Mas, se tudo está dando tão certo, o que pode dar errado? A preocupação maior é a economia medíocre criar um ambiente nacional de mau humor. Mesmo sem uma ação mais afirmativa da oposição ao longo deste ano, tal fato poderia enfraquecer o discurso de Lula de que tudo deve continuar como está. E os governistas sabem que numa campanha eleitoral há maneiras de demolir o bom humor artificialmente mantido pelo efeito-gogó.

Outro incômodo é o PMDB. A montagem do rolo compressor na CPI da Petrobras é útil ali, mas sedimenta na opinião pública a duvidosa imagem construída para o partido.
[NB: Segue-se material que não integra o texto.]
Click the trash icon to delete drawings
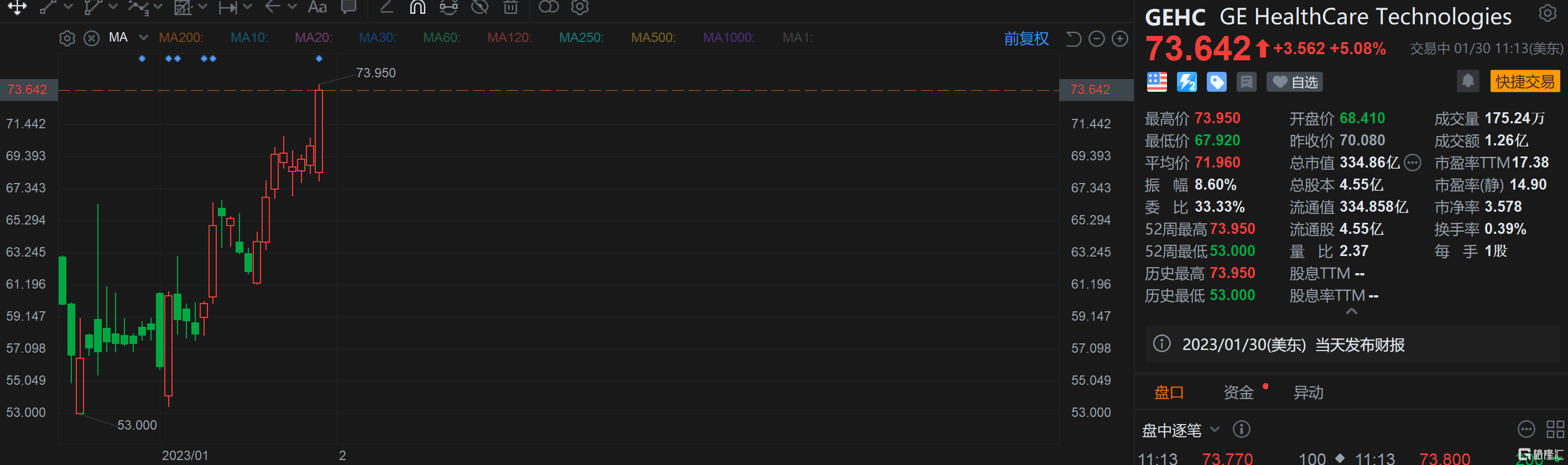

O PT quer o apoio do parceiro, mas não quer o ônus de ser apontado na campanha como patrocinador de uma aliança que perpetuará os piores hábitos da política nacional. Seria entregar de bandeja um senhor discurso ao PSDB. Ainda que o ímpeto ético dos tucanos, pensa o governo, esteja baqueado pela cassação do governador da Paraíba e pelo pântano de denúncias em que se atola a governadora do Rio Grande do Sul.

Mas preocupação mesmo é com a hipótese de uma união efetiva dos governadores de Minas Gerais e São Paulo na sucessão. Não apenas por somar o peso específico dos dois estados. Mas também pelo prestígio gerencial de Aécio Neves e José Serra, prestígio que dificulta a tarefa de vender o peixe do “desastre administrativo” que seria um governo comandado por ambos.

Daí que o presidente da República tenha dado a largada a um movimento anti-Serra. Que, caso necessário, pode se desdobrar numa operação anti-Aécio.